GraphCast is powered by AI and almost always outperforms existing forecasting tools. Better yet, this AI only uses a fraction of the computing power of the current system (HRES). The difference is that GraphCast’s AI has absorbed decades of weather information, as well as around 40 years of data from satellites, weather stations and radars. Current processes work differently. Since enormous computing power requires hundreds of machines on a supercomputer, 10-day forecasts are made using huge databases. They contain data on thermodynamics, fluid dynamics and other criteria related to atmospheric conditions.

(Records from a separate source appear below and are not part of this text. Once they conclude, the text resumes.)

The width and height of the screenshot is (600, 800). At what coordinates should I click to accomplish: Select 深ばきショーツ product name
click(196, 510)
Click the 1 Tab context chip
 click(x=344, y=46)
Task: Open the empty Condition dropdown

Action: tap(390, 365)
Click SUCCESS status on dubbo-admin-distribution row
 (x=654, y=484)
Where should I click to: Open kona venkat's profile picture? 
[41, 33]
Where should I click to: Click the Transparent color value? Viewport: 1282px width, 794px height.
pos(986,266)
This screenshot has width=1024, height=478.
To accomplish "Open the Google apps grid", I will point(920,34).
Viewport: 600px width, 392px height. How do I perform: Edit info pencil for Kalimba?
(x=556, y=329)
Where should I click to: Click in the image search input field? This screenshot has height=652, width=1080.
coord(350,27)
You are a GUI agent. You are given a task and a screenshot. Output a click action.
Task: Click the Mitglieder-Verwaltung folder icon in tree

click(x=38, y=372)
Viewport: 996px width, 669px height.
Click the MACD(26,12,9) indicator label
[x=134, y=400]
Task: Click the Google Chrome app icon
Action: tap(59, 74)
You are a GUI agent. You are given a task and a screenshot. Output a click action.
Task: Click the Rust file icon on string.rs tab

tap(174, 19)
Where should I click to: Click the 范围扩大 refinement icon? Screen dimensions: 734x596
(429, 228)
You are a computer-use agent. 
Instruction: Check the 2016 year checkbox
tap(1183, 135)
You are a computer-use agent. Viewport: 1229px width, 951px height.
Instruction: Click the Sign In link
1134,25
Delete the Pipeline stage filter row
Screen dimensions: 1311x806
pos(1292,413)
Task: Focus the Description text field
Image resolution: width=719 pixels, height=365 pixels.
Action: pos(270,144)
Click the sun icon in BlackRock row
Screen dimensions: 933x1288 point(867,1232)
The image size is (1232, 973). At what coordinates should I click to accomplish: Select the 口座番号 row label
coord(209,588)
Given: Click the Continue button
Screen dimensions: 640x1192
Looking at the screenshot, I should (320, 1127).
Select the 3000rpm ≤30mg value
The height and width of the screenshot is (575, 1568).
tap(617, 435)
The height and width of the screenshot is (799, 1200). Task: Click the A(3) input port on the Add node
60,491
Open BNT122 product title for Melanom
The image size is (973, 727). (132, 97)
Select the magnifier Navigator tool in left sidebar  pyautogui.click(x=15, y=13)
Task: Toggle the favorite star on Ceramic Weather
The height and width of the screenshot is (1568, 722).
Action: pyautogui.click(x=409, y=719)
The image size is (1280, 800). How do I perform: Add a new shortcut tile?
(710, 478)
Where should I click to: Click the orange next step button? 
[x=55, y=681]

Example of a 10-day GraphCast forecast showing humidity, surface temperature and wind speed. © GraphCast, Deepmind

More precise and less energy consuming than the current model

Only one machine of the same type of supercomputer is required for GraphCast to provide a very precise medium-term forecast in less than a minute. Unlike the current model, GraphCast was even more accurate in over 99.7% of tests by limiting the scope of the analysis to the lowest part of the atmosphere, where the most visible weather events occur. Since its debut in September at the European Center for Medium-Range Weather Forecasts (ECMWF), GraphCast has been able to predict the exact trajectory of Hurricane Lee, which hit Nova Scotia, nine days in advance, three days less than the HRES. GraphCast is open source and its experiments continue with the ECMWF alongside the current HRES.